● Work to be completed:
Repeat only the lines below from the one containing "GENERIK (66, 1302)" through the one containing "Medication Details (88, 1571)", inclusive, exactly as written.

☆ ☆ ☆ ☆ ☆ ☆ ☆

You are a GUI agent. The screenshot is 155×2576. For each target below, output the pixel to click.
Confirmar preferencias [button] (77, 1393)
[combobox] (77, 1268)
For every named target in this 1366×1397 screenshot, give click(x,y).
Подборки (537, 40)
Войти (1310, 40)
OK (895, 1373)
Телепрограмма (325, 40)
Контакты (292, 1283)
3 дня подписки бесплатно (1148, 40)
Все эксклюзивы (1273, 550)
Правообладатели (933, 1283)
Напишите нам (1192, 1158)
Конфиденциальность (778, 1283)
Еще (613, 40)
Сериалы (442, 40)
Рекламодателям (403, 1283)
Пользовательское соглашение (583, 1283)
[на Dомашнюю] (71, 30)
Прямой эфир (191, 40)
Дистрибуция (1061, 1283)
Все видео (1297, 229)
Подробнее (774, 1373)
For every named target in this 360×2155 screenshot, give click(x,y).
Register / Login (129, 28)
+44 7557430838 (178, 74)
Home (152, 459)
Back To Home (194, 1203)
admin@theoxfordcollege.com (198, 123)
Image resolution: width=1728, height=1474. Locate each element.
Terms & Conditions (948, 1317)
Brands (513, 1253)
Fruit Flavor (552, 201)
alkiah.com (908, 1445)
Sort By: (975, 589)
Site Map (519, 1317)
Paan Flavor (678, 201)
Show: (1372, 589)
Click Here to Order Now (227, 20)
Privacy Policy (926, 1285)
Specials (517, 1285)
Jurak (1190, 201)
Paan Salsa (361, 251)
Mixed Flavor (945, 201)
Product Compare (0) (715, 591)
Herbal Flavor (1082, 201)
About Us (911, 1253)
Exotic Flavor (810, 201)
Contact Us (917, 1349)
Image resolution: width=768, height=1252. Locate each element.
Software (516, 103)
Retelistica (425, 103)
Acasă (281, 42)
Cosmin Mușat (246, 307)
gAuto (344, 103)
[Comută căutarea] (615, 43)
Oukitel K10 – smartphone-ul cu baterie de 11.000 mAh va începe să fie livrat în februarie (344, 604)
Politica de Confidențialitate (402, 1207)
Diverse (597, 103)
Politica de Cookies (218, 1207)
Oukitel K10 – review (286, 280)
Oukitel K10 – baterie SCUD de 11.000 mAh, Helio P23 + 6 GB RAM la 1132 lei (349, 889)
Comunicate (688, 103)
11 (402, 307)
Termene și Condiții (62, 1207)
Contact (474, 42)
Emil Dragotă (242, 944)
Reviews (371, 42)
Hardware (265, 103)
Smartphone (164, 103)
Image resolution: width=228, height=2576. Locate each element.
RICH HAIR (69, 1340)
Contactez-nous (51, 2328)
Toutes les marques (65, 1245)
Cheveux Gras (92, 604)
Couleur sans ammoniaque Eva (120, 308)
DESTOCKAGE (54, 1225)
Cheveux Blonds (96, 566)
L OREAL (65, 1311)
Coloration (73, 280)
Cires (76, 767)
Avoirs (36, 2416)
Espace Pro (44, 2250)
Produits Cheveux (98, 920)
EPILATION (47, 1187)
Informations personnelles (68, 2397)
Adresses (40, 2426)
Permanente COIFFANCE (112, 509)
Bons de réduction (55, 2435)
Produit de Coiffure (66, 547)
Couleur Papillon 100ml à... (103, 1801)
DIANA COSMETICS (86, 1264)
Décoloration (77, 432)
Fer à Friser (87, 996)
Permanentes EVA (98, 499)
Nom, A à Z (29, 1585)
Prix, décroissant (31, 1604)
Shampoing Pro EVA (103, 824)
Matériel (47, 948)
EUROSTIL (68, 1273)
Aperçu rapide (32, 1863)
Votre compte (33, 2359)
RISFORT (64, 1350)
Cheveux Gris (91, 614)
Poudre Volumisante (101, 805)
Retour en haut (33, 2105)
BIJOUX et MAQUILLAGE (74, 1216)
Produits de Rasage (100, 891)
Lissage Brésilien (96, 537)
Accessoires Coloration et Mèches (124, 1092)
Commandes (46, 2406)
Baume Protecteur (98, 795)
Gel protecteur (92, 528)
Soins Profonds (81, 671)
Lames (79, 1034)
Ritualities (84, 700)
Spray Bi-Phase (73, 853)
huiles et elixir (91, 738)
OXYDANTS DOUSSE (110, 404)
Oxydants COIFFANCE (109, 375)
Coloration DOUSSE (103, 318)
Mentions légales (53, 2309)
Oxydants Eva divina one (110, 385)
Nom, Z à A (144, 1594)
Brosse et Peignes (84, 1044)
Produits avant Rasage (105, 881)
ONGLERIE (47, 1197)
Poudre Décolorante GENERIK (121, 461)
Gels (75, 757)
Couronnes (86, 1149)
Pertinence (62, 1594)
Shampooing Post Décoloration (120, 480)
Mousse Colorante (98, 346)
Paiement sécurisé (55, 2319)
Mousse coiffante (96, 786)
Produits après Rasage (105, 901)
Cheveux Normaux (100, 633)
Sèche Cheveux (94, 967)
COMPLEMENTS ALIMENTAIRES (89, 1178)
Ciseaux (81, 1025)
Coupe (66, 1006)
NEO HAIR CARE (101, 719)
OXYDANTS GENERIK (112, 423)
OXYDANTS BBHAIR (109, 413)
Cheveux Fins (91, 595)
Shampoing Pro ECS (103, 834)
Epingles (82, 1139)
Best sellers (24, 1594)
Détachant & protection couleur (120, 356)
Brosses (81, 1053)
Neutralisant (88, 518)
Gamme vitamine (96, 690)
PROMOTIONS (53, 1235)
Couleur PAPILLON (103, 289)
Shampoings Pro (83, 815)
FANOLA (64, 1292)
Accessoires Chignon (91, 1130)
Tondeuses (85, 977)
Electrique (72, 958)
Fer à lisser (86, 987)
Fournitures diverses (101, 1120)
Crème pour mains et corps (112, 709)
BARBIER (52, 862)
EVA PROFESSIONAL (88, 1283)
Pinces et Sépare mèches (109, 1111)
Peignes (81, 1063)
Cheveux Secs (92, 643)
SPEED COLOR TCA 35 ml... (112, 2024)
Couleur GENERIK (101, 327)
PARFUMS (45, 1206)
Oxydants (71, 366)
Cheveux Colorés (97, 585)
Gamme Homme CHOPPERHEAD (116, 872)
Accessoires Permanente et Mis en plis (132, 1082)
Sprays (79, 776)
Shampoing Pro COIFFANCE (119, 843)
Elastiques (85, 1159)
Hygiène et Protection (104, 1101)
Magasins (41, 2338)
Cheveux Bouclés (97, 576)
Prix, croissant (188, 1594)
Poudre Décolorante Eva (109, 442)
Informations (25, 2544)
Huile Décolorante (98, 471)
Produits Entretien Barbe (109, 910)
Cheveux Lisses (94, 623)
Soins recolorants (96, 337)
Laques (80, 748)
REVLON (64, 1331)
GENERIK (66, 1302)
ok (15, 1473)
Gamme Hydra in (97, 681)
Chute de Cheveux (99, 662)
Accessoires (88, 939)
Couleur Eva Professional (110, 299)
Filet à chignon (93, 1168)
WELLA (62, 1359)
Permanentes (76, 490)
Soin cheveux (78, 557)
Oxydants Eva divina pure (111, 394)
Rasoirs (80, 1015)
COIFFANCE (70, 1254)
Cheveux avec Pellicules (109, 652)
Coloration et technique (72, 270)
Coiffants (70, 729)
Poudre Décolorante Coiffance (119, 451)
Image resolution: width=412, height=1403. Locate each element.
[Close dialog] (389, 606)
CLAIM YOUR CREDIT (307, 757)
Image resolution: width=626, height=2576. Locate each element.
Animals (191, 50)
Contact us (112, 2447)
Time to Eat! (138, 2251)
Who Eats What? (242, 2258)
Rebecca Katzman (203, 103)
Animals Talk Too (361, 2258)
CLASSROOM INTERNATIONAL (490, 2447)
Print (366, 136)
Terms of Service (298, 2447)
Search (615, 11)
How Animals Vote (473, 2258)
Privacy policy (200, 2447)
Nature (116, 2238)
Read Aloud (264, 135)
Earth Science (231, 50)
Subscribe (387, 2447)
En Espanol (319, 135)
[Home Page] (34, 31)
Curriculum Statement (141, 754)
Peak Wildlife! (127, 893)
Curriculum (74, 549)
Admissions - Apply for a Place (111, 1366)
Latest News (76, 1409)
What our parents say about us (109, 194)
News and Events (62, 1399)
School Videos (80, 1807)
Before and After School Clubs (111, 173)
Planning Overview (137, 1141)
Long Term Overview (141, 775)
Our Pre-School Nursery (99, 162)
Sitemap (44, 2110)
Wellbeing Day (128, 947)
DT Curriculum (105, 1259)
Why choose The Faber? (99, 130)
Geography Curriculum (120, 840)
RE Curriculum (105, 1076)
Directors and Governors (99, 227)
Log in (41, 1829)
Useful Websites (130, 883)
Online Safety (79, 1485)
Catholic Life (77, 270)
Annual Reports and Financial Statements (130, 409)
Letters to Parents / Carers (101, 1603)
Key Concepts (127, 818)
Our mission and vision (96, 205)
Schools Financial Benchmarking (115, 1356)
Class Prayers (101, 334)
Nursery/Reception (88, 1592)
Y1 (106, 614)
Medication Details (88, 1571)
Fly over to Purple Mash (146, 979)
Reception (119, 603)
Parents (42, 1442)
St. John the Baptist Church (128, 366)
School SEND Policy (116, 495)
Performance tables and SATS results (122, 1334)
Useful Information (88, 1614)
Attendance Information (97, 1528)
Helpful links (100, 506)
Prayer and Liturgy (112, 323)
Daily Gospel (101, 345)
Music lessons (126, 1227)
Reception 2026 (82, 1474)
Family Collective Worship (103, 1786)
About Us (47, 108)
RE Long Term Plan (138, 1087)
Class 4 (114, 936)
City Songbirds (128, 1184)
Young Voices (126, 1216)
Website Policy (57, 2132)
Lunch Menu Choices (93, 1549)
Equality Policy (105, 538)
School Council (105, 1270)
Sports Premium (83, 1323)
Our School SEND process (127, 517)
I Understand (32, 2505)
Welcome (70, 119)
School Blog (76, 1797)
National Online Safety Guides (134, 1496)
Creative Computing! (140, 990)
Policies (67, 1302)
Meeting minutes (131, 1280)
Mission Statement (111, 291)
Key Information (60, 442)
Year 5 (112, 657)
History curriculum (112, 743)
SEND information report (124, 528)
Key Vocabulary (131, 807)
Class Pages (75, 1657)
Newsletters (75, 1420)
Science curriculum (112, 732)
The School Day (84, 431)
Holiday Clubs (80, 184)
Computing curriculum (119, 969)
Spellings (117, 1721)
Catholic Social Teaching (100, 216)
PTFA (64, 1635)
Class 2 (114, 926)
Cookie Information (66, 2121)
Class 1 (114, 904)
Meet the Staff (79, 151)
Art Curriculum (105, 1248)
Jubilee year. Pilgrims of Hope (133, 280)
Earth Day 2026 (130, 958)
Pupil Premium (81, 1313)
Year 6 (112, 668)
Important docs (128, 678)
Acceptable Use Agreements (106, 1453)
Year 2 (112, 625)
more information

☆ ☆ ☆ ☆ ☆ ☆ ☆

● Answer for this exercise:
GENERIK (66, 1302)
ok (15, 1473)
Gamme Hydra in (97, 681)
Chute de Cheveux (99, 662)
Accessoires (88, 939)
Couleur Eva Professional (110, 299)
Filet à chignon (93, 1168)
WELLA (62, 1359)
Permanentes (76, 490)
Soin cheveux (78, 557)
Oxydants Eva divina pure (111, 394)
Rasoirs (80, 1015)
COIFFANCE (70, 1254)
Cheveux avec Pellicules (109, 652)
Coloration et technique (72, 270)
Coiffants (70, 729)
Poudre Décolorante Coiffance (119, 451)
Image resolution: width=412, height=1403. Locate each element.
[Close dialog] (389, 606)
CLAIM YOUR CREDIT (307, 757)
Image resolution: width=626, height=2576. Locate each element.
Animals (191, 50)
Contact us (112, 2447)
Time to Eat! (138, 2251)
Who Eats What? (242, 2258)
Rebecca Katzman (203, 103)
Animals Talk Too (361, 2258)
CLASSROOM INTERNATIONAL (490, 2447)
Print (366, 136)
Terms of Service (298, 2447)
Search (615, 11)
How Animals Vote (473, 2258)
Privacy policy (200, 2447)
Nature (116, 2238)
Read Aloud (264, 135)
Earth Science (231, 50)
Subscribe (387, 2447)
En Espanol (319, 135)
[Home Page] (34, 31)
Curriculum Statement (141, 754)
Peak Wildlife! (127, 893)
Curriculum (74, 549)
Admissions - Apply for a Place (111, 1366)
Latest News (76, 1409)
What our parents say about us (109, 194)
News and Events (62, 1399)
School Videos (80, 1807)
Before and After School Clubs (111, 173)
Planning Overview (137, 1141)
Long Term Overview (141, 775)
Our Pre-School Nursery (99, 162)
Sitemap (44, 2110)
Wellbeing Day (128, 947)
DT Curriculum (105, 1259)
Why choose The Faber? (99, 130)
Geography Curriculum (120, 840)
RE Curriculum (105, 1076)
Directors and Governors (99, 227)
Log in (41, 1829)
Useful Websites (130, 883)
Online Safety (79, 1485)
Catholic Life (77, 270)
Annual Reports and Financial Statements (130, 409)
Letters to Parents / Carers (101, 1603)
Key Concepts (127, 818)
Our mission and vision (96, 205)
Schools Financial Benchmarking (115, 1356)
Class Prayers (101, 334)
Nursery/Reception (88, 1592)
Y1 (106, 614)
Medication Details (88, 1571)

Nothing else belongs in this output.